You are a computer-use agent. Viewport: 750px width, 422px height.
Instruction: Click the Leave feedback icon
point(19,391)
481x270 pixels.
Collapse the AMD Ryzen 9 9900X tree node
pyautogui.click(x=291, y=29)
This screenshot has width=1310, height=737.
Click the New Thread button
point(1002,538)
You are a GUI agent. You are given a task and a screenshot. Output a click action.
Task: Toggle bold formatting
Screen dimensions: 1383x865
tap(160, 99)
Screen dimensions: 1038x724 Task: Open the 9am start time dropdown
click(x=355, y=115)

______________________________

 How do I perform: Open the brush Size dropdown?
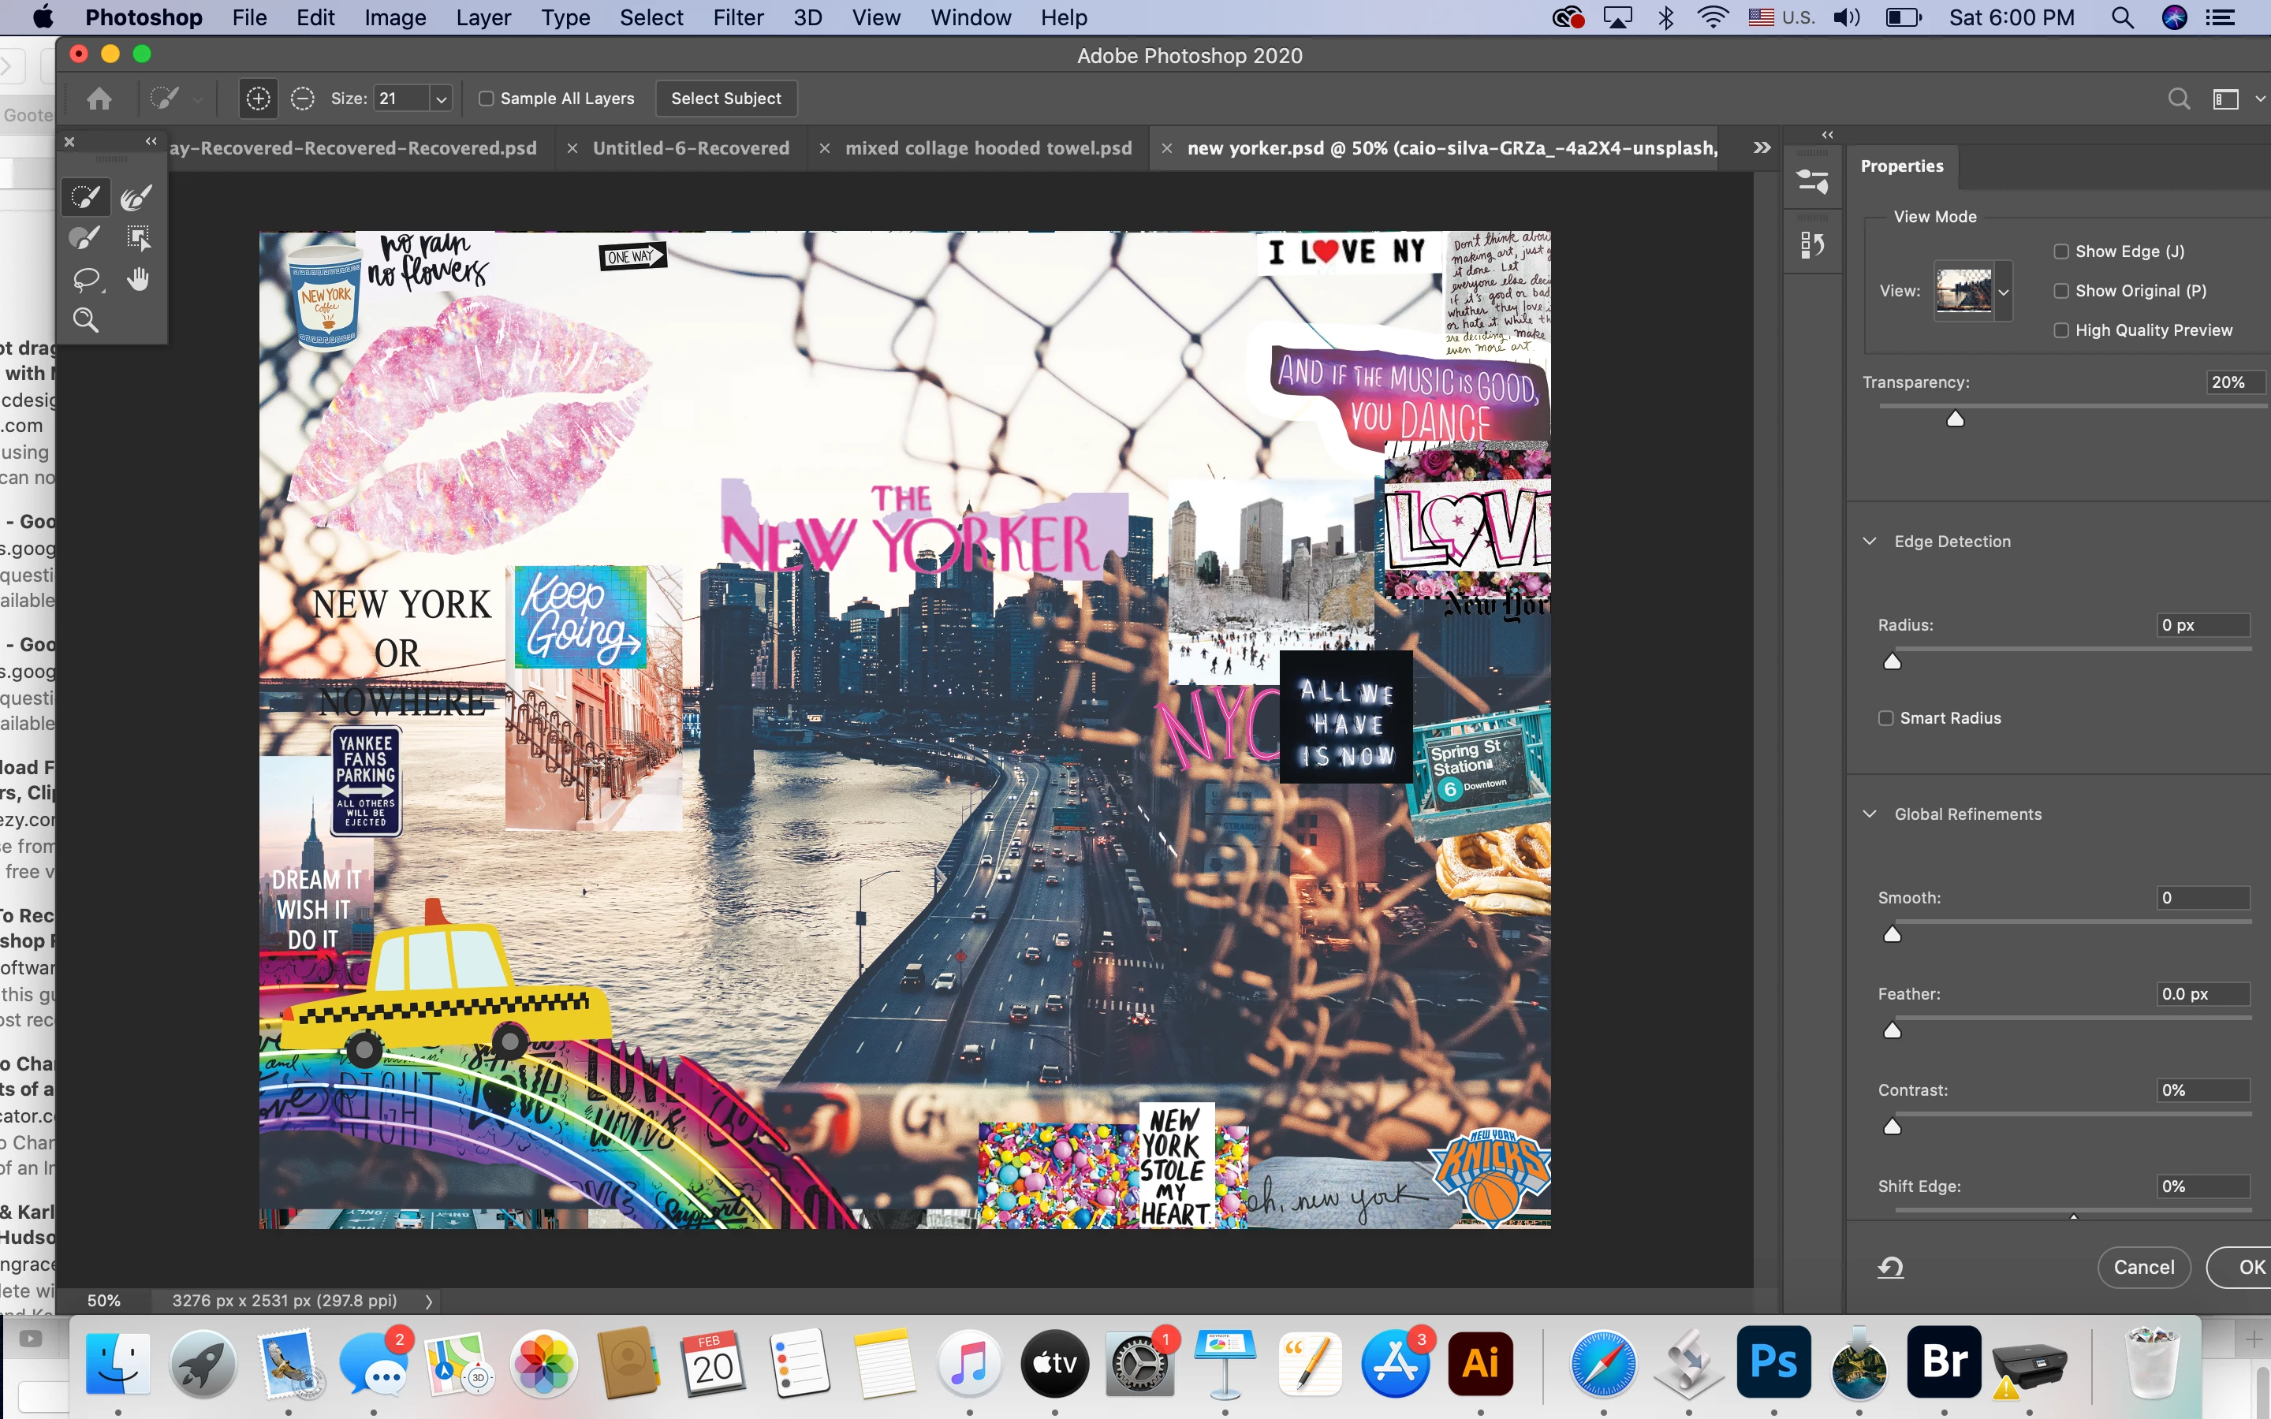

______________________________

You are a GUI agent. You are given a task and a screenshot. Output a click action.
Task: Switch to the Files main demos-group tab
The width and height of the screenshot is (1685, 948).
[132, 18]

______________________________

DIRECTIONS.
Retype only this portion of the data above: the line containing "You are a computer-use", the line containing "Task: Toggle bold formatting", and all lines between them, exactly.

SOLUTION.
You are a computer-use agent. Viewport: 750px width, 422px height.
Instruction: Click the Leave feedback icon
point(19,391)
481x270 pixels.
Collapse the AMD Ryzen 9 9900X tree node
pyautogui.click(x=291, y=29)
This screenshot has width=1310, height=737.
Click the New Thread button
point(1002,538)
You are a GUI agent. You are given a task and a screenshot. Output a click action.
Task: Toggle bold formatting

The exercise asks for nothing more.